- EXERCISE
Give the number of lines in the material below that include "beside", and write nothing else.

- RECORDS FOR THE TASK
= Beginning of Section =

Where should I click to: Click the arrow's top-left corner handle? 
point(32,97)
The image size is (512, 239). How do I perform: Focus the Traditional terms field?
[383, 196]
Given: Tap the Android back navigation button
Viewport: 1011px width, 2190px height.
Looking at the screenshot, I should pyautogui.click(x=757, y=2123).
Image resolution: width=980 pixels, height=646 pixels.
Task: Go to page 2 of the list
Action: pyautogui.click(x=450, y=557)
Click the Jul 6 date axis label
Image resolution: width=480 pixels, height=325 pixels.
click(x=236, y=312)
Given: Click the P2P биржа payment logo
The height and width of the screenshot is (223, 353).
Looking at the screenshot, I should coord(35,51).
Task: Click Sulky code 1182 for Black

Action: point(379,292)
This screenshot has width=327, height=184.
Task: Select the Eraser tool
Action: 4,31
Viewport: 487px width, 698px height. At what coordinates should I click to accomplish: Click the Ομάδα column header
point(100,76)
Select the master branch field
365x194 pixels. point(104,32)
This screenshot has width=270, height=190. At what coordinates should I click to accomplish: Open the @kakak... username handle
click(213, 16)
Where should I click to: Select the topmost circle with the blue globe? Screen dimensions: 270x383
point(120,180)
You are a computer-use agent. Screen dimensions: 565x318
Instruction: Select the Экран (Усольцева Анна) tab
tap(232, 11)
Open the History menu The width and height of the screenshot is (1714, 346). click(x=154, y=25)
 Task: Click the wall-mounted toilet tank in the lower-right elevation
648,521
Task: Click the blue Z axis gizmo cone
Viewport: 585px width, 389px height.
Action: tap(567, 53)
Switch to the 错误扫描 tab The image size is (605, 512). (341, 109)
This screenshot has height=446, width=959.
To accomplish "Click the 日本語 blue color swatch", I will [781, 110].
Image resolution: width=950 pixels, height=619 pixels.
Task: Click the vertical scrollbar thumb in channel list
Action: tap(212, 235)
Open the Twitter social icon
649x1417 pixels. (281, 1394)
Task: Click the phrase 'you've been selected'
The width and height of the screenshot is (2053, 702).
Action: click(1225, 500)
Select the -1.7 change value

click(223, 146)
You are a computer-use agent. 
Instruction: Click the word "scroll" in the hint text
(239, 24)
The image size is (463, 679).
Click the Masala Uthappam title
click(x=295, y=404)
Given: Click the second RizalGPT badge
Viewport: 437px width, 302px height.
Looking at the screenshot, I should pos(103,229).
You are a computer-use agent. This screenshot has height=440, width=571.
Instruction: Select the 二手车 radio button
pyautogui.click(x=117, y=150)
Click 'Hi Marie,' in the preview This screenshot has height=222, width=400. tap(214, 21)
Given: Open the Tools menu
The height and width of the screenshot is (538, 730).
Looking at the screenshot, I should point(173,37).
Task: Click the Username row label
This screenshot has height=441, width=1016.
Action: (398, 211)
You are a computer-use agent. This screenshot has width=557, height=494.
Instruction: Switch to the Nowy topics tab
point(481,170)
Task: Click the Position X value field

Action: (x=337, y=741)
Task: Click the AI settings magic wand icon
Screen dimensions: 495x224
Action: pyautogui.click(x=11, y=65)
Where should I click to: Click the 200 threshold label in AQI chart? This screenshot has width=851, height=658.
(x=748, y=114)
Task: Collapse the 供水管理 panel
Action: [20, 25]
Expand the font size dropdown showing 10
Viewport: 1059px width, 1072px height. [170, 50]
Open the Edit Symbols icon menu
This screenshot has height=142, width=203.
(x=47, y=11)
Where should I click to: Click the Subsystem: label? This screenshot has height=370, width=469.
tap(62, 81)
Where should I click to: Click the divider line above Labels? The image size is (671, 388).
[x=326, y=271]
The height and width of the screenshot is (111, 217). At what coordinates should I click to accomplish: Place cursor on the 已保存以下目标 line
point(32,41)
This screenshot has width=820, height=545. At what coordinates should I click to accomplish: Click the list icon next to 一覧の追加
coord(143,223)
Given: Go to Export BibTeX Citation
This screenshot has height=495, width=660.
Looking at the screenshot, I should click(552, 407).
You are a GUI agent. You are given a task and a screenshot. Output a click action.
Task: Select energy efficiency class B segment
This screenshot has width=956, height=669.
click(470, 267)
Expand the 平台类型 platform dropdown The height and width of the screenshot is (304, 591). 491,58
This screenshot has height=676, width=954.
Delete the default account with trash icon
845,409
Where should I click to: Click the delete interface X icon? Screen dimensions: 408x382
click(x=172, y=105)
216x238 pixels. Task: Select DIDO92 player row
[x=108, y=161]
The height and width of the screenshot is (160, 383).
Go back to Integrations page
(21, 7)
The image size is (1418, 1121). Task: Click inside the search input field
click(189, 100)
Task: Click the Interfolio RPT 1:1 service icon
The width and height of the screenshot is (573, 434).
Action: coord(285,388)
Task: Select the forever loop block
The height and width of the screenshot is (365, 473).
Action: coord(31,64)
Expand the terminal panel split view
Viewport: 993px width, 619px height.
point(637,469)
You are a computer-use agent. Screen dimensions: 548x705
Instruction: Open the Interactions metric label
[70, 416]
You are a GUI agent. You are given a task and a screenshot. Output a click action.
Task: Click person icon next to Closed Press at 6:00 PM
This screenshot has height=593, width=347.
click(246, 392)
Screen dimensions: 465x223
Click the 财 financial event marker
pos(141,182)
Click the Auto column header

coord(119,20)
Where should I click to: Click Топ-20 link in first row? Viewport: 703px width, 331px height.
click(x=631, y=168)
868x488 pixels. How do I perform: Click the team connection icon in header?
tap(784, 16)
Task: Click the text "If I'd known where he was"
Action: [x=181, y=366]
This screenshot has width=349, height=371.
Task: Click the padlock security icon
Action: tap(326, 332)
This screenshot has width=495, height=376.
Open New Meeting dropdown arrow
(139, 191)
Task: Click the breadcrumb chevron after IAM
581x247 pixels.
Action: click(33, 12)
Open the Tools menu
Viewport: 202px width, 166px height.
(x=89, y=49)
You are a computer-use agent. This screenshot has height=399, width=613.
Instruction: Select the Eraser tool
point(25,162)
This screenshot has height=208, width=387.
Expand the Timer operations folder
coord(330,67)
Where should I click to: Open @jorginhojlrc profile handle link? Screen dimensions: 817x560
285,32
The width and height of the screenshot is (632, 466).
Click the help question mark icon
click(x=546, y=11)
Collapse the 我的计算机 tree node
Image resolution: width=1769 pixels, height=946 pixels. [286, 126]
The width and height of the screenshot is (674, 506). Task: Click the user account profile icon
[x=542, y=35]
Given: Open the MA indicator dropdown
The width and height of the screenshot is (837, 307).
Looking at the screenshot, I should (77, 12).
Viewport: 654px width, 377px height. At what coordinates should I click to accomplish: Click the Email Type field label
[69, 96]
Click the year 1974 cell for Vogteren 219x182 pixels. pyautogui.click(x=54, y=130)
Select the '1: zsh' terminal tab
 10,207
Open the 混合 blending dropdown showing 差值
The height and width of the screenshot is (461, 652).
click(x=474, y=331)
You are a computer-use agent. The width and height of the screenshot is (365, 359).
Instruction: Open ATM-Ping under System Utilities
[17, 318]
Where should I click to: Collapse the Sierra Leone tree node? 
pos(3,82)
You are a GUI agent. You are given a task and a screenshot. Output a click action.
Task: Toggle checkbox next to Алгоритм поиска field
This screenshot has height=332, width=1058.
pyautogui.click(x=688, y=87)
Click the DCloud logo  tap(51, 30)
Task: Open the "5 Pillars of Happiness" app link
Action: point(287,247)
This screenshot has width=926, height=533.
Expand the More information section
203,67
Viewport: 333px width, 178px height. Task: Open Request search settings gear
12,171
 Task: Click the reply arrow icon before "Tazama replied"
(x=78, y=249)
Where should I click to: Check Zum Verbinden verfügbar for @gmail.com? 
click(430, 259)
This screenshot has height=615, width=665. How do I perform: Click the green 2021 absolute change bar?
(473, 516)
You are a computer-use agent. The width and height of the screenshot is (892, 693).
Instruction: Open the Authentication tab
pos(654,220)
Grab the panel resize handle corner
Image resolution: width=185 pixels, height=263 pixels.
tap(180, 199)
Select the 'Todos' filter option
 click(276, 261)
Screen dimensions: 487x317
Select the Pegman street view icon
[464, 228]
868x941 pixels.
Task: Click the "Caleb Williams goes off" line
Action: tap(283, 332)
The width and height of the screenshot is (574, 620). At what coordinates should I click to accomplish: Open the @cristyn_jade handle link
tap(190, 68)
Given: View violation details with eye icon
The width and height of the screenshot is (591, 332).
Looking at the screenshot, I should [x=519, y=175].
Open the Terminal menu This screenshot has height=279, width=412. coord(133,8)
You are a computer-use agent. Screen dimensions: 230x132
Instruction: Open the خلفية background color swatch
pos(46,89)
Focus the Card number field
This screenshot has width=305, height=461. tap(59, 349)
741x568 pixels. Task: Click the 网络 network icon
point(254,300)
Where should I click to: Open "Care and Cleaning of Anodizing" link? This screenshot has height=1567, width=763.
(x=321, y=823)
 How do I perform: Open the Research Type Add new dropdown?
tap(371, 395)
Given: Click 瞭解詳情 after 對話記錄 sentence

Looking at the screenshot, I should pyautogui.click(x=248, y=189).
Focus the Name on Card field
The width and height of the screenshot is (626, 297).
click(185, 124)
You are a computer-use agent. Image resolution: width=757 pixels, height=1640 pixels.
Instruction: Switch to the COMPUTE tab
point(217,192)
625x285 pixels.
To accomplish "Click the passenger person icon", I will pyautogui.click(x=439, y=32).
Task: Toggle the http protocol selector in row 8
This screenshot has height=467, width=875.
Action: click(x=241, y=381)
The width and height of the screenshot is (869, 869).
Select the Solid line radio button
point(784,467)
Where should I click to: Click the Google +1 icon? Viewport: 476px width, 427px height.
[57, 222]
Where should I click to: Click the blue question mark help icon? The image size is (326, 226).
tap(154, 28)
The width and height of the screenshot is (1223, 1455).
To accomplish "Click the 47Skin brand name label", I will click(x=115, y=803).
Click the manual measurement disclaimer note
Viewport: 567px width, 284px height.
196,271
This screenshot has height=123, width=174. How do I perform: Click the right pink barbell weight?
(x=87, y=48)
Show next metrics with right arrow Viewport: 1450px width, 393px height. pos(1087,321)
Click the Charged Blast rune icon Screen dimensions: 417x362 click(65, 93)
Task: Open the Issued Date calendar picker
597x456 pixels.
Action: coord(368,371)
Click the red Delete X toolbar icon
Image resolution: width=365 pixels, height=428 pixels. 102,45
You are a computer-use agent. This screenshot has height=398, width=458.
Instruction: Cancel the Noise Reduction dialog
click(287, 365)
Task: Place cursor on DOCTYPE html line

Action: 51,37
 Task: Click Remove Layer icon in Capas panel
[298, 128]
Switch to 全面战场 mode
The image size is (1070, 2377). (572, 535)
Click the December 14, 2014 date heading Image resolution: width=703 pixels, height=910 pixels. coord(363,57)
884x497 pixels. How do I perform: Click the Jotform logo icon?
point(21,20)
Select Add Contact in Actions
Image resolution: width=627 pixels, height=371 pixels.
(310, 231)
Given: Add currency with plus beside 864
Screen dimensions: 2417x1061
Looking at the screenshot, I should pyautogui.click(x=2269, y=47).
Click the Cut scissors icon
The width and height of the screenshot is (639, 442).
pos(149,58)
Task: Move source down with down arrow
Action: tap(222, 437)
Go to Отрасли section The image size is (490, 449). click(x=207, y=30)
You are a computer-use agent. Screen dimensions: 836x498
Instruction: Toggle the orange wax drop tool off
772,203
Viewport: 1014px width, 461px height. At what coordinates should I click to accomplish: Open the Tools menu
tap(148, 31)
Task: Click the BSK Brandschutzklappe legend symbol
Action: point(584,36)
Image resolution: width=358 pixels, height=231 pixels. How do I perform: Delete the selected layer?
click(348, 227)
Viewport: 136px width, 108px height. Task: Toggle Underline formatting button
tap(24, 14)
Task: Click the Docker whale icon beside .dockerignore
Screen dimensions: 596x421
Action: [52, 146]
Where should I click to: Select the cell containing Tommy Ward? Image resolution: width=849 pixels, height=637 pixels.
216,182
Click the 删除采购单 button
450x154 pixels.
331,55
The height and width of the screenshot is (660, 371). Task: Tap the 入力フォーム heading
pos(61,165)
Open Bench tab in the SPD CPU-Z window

= End of Section =

- SOLVED PROBLEM
2